§ AVAILABLE DATA:
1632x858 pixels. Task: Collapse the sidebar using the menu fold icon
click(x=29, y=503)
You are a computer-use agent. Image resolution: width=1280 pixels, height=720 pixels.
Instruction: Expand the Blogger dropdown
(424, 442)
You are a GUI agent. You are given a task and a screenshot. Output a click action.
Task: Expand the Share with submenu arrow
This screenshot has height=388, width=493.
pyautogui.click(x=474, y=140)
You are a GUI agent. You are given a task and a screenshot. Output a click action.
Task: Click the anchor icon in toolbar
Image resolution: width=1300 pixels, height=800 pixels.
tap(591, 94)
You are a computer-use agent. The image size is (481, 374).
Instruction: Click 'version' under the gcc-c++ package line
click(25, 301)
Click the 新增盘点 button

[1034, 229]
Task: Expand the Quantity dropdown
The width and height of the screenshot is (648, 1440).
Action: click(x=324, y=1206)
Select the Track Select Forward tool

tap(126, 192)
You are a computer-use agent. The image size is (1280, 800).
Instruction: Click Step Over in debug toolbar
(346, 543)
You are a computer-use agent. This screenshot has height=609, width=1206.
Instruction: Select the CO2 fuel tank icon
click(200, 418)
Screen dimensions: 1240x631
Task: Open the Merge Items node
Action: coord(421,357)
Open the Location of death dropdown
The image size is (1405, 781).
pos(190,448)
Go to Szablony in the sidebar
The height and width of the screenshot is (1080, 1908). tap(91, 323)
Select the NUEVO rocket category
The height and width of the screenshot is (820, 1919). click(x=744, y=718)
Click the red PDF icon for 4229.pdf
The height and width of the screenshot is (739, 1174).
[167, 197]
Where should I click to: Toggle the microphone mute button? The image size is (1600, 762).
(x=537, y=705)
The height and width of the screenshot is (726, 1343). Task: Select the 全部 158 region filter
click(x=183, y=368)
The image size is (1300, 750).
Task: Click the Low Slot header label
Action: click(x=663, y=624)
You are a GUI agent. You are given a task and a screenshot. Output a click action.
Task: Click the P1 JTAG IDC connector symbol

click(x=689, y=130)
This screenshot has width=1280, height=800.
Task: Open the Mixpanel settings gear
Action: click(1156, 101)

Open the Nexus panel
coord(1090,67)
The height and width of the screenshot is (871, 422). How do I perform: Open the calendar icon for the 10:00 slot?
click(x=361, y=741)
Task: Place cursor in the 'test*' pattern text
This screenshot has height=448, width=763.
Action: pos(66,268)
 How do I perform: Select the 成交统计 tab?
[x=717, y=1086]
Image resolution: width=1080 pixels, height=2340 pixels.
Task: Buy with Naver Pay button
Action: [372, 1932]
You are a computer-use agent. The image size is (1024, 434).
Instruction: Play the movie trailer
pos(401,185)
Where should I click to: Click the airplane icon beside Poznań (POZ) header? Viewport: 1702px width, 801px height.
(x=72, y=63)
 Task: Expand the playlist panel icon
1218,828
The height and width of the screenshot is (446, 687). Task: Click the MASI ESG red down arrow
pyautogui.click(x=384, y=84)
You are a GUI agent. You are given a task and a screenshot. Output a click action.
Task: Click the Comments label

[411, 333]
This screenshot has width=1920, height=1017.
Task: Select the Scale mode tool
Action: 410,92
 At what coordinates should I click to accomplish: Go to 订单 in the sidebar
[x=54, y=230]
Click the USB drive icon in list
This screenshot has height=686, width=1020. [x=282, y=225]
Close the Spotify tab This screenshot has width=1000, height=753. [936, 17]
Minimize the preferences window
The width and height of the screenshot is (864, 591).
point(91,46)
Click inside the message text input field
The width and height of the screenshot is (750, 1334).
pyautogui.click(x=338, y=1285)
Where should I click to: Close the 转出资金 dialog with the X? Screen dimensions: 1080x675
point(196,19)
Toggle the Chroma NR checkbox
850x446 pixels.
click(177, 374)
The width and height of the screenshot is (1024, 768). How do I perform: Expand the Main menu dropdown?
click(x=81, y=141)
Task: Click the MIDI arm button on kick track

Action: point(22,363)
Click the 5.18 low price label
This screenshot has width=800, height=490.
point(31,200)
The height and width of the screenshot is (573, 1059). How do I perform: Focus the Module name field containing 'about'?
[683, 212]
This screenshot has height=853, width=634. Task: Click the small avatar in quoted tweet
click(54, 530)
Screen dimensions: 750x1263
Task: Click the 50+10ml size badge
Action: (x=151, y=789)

§ WHAT YOU HAVE TO DO:
All of the records must be retyped exactly as they are.

§ PROBLEM SOLUTION:
1632x858 pixels. Task: Collapse the sidebar using the menu fold icon
click(x=29, y=503)
You are a computer-use agent. Image resolution: width=1280 pixels, height=720 pixels.
Instruction: Expand the Blogger dropdown
(424, 442)
You are a GUI agent. You are given a task and a screenshot. Output a click action.
Task: Expand the Share with submenu arrow
This screenshot has height=388, width=493.
pyautogui.click(x=474, y=140)
You are a GUI agent. You are given a task and a screenshot. Output a click action.
Task: Click the anchor icon in toolbar
Image resolution: width=1300 pixels, height=800 pixels.
tap(591, 94)
You are a computer-use agent. The image size is (481, 374).
Instruction: Click 'version' under the gcc-c++ package line
click(25, 301)
Click the 新增盘点 button

[1034, 229]
Task: Expand the Quantity dropdown
The width and height of the screenshot is (648, 1440).
Action: click(x=324, y=1206)
Select the Track Select Forward tool

tap(126, 192)
You are a computer-use agent. The image size is (1280, 800).
Instruction: Click Step Over in debug toolbar
(346, 543)
You are a computer-use agent. This screenshot has height=609, width=1206.
Instruction: Select the CO2 fuel tank icon
click(200, 418)
Screen dimensions: 1240x631
Task: Open the Merge Items node
Action: coord(421,357)
Open the Location of death dropdown
The image size is (1405, 781).
pos(190,448)
Go to Szablony in the sidebar
The height and width of the screenshot is (1080, 1908). tap(91, 323)
Select the NUEVO rocket category
The height and width of the screenshot is (820, 1919). click(x=744, y=718)
Click the red PDF icon for 4229.pdf
The height and width of the screenshot is (739, 1174).
[167, 197]
Where should I click to: Toggle the microphone mute button? The image size is (1600, 762).
(x=537, y=705)
The height and width of the screenshot is (726, 1343). Task: Select the 全部 158 region filter
click(x=183, y=368)
The image size is (1300, 750).
Task: Click the Low Slot header label
Action: click(x=663, y=624)
You are a GUI agent. You are given a task and a screenshot. Output a click action.
Task: Click the P1 JTAG IDC connector symbol

click(x=689, y=130)
This screenshot has width=1280, height=800.
Task: Open the Mixpanel settings gear
Action: click(1156, 101)

Open the Nexus panel
coord(1090,67)
The height and width of the screenshot is (871, 422). How do I perform: Open the calendar icon for the 10:00 slot?
click(x=361, y=741)
Task: Place cursor in the 'test*' pattern text
This screenshot has height=448, width=763.
Action: pos(66,268)
 How do I perform: Select the 成交统计 tab?
[x=717, y=1086]
Image resolution: width=1080 pixels, height=2340 pixels.
Task: Buy with Naver Pay button
Action: [372, 1932]
You are a computer-use agent. The image size is (1024, 434).
Instruction: Play the movie trailer
pos(401,185)
Where should I click to: Click the airplane icon beside Poznań (POZ) header? Viewport: 1702px width, 801px height.
(x=72, y=63)
 Task: Expand the playlist panel icon
1218,828
The height and width of the screenshot is (446, 687). Task: Click the MASI ESG red down arrow
pyautogui.click(x=384, y=84)
You are a GUI agent. You are given a task and a screenshot. Output a click action.
Task: Click the Comments label

[411, 333]
This screenshot has width=1920, height=1017.
Task: Select the Scale mode tool
Action: 410,92
 At what coordinates should I click to accomplish: Go to 订单 in the sidebar
[x=54, y=230]
Click the USB drive icon in list
This screenshot has height=686, width=1020. [x=282, y=225]
Close the Spotify tab This screenshot has width=1000, height=753. [936, 17]
Minimize the preferences window
The width and height of the screenshot is (864, 591).
point(91,46)
Click inside the message text input field
The width and height of the screenshot is (750, 1334).
pyautogui.click(x=338, y=1285)
Where should I click to: Close the 转出资金 dialog with the X? Screen dimensions: 1080x675
point(196,19)
Toggle the Chroma NR checkbox
850x446 pixels.
click(177, 374)
The width and height of the screenshot is (1024, 768). How do I perform: Expand the Main menu dropdown?
click(x=81, y=141)
Task: Click the MIDI arm button on kick track

Action: point(22,363)
Click the 5.18 low price label
This screenshot has width=800, height=490.
point(31,200)
The height and width of the screenshot is (573, 1059). How do I perform: Focus the Module name field containing 'about'?
[683, 212]
This screenshot has height=853, width=634. Task: Click the small avatar in quoted tweet
click(54, 530)
Screen dimensions: 750x1263
Task: Click the 50+10ml size badge
Action: (x=151, y=789)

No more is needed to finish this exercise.